How is costochondritis diagnosed?

Clinical examination

Diagnosing costochondritis involves listening to your symptoms, and doing a physical examination of the heart and lungs.

Costochondritis usually causes tenderness when pressing on the affected areas of the chest wall.

In someone who has clear signs and symptoms of costochondritis, and nothing else to suggest a serious cause of chest pain, this might be enough to make the diagnosis.

There are no other tests that show costochondritis.

However, it can often be difficult to tell if chest pain is due to costochondritis or another, more serious, cause. So, if there's uncertainty, other tests might be requested to rule out other causes of chest pain.

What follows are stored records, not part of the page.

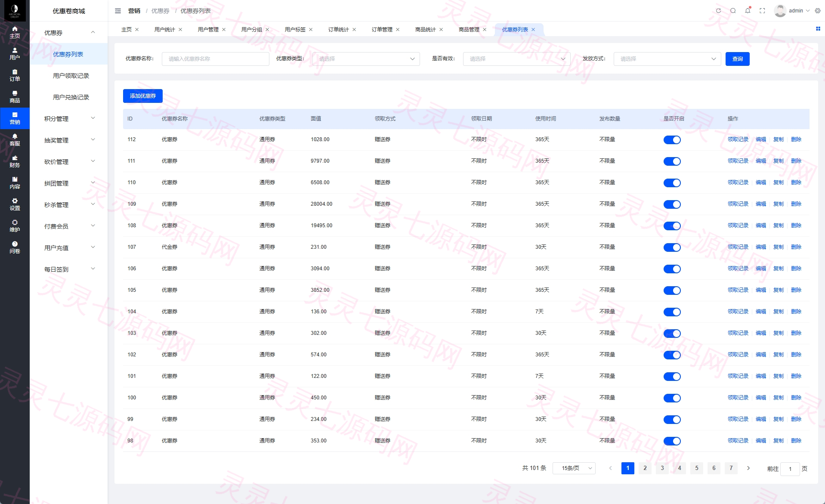
Task: Open the 优惠券类型 dropdown
Action: pyautogui.click(x=366, y=59)
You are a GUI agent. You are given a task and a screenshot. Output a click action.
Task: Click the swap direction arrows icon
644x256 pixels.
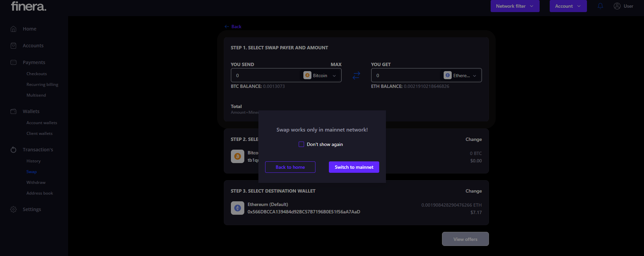[x=356, y=75]
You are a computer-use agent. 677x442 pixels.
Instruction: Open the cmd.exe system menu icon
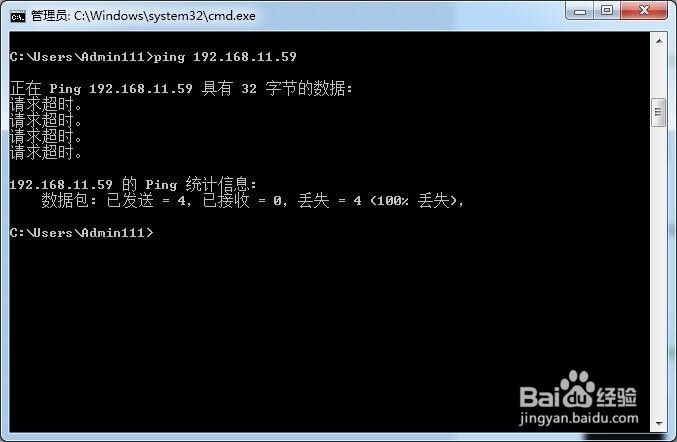coord(18,17)
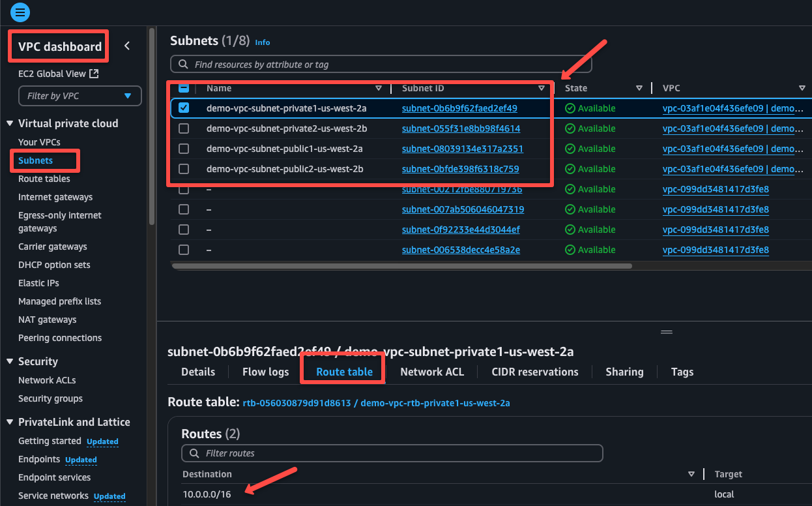Collapse the sidebar using the left chevron icon
The image size is (812, 506).
(x=126, y=46)

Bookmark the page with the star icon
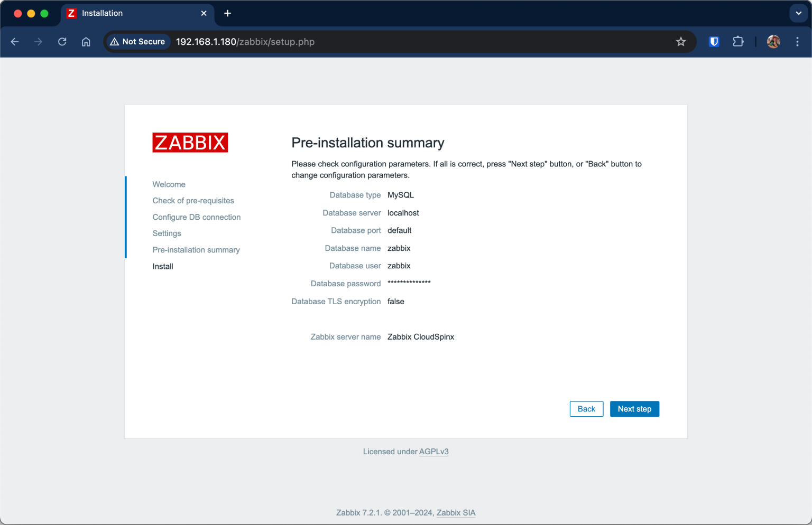681,41
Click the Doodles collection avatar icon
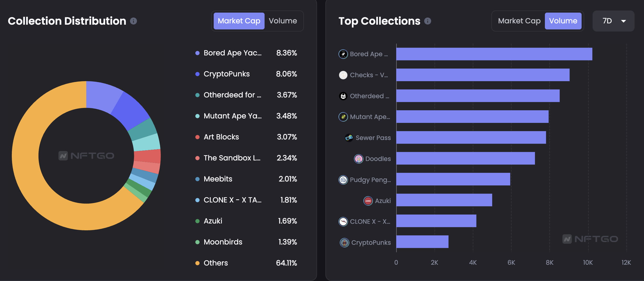644x281 pixels. tap(358, 159)
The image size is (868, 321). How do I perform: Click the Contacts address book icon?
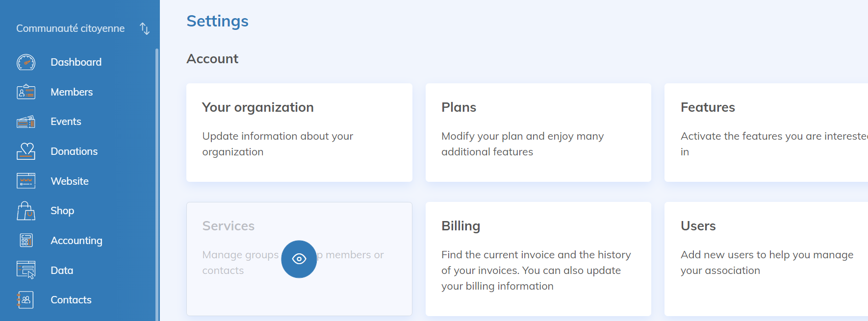tap(26, 300)
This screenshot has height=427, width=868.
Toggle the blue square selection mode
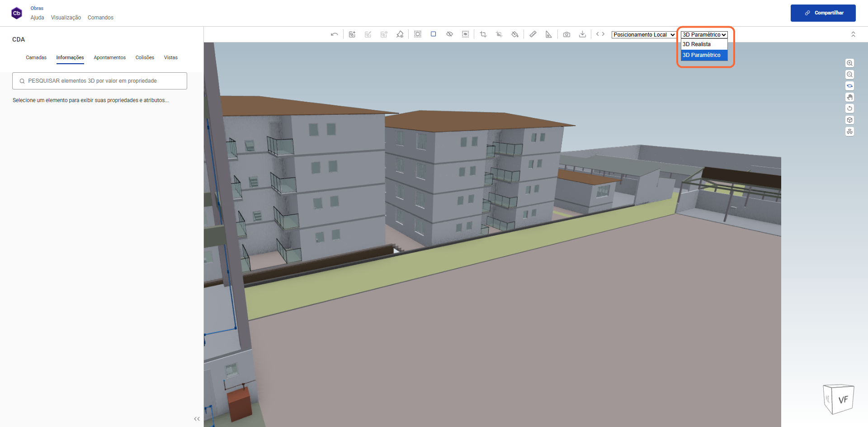coord(433,34)
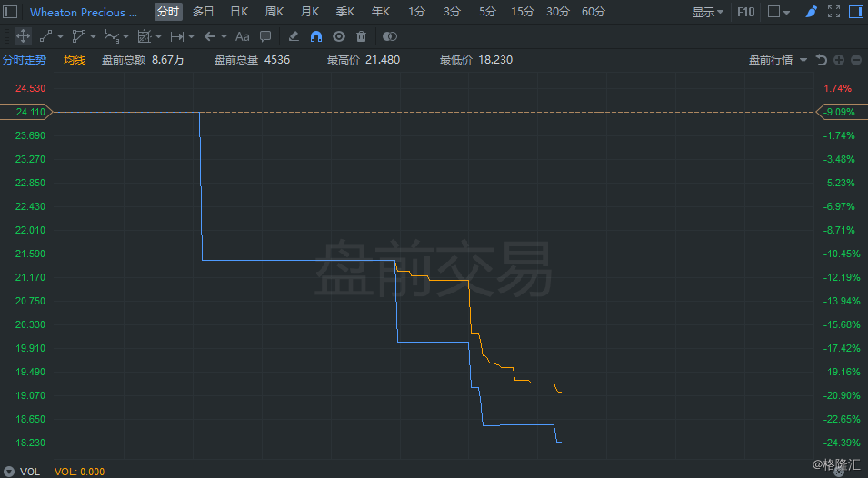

These tests should be normal in costochondritis.

Tests for other causes of chest pain

Other tests might be requested, usually in hospital, to rule out serious causes of chest pain.

The tests depend on which conditions your clinician thinks are likely. Most people won't need all of these.

Examples include:

  • An ECG (heart tracing), to look for signs of a heart attack or other heart problems.
  • A chest X-ray, to look for lung problems like pneumonia or a pneumothorax (collapsed lung).
  • Blood tests. These might include:
    • Tests for infection or inflammation. Although we think costochondritis is due to inflammation of the cartilage, this localised inflammation usually doesn't show up on blood tests - high levels of inflammation on a blood test might suggest a more serious infection such as pneumonia.
    • Tests for heart damage (troponin), to rule out a heart attack.
    • A d-dimer test to rule out a blood clot on the lungs (pulmonary embolism).
  • A CT scan, such as one to look at the arteries of the lungs if there is a high suspicion of a blood clot (pulmonary embolism).